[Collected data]
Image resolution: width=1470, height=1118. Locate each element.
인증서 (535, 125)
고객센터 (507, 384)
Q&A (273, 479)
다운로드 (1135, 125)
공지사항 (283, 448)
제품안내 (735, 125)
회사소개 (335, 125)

The task: What is needed is an exact copy of all the records above.

Problem solution:
Image resolution: width=1470, height=1118. Locate each element.
인증서 (535, 125)
고객센터 (507, 384)
Q&A (273, 479)
다운로드 (1135, 125)
공지사항 (283, 448)
제품안내 (735, 125)
회사소개 (335, 125)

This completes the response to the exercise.